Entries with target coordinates
- - -

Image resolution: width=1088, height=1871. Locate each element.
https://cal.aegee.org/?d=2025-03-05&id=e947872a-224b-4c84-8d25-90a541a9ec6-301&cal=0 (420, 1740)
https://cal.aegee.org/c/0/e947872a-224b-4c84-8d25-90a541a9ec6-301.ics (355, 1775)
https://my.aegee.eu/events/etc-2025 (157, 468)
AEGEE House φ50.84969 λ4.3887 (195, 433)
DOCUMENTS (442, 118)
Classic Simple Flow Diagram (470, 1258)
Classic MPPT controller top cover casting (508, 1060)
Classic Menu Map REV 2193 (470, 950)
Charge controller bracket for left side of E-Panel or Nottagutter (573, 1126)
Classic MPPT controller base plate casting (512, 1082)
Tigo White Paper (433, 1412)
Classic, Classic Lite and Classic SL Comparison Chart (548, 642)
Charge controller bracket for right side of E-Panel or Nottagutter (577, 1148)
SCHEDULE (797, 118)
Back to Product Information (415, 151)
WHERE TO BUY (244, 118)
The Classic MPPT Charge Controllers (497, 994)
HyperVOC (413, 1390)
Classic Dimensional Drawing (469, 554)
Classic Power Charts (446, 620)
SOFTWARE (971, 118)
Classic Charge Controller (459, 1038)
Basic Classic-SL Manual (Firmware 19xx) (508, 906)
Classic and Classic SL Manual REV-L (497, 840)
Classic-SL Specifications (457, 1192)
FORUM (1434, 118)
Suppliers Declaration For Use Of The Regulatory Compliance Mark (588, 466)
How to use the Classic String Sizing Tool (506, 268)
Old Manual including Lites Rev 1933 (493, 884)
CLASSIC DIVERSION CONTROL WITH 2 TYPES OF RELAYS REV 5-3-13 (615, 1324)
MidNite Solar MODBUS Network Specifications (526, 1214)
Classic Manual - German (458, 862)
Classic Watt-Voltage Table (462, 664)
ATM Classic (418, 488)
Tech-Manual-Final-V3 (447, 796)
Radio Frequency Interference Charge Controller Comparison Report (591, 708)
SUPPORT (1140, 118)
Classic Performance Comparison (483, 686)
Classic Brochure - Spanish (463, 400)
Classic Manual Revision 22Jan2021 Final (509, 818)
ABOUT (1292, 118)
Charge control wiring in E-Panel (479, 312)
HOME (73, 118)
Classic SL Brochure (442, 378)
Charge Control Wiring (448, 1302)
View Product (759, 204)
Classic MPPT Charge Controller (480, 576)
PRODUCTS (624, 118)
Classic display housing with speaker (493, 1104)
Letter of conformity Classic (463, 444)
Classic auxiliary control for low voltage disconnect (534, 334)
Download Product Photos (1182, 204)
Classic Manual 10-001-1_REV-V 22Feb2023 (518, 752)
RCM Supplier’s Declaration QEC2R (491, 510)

- - -

**What the exercise asks**. Show every line of the data above that contains the word "Declaration". Case counts.

**Full solution**.
Suppliers Declaration For Use Of The Regulatory Compliance Mark (588, 466)
RCM Supplier’s Declaration QEC2R (491, 510)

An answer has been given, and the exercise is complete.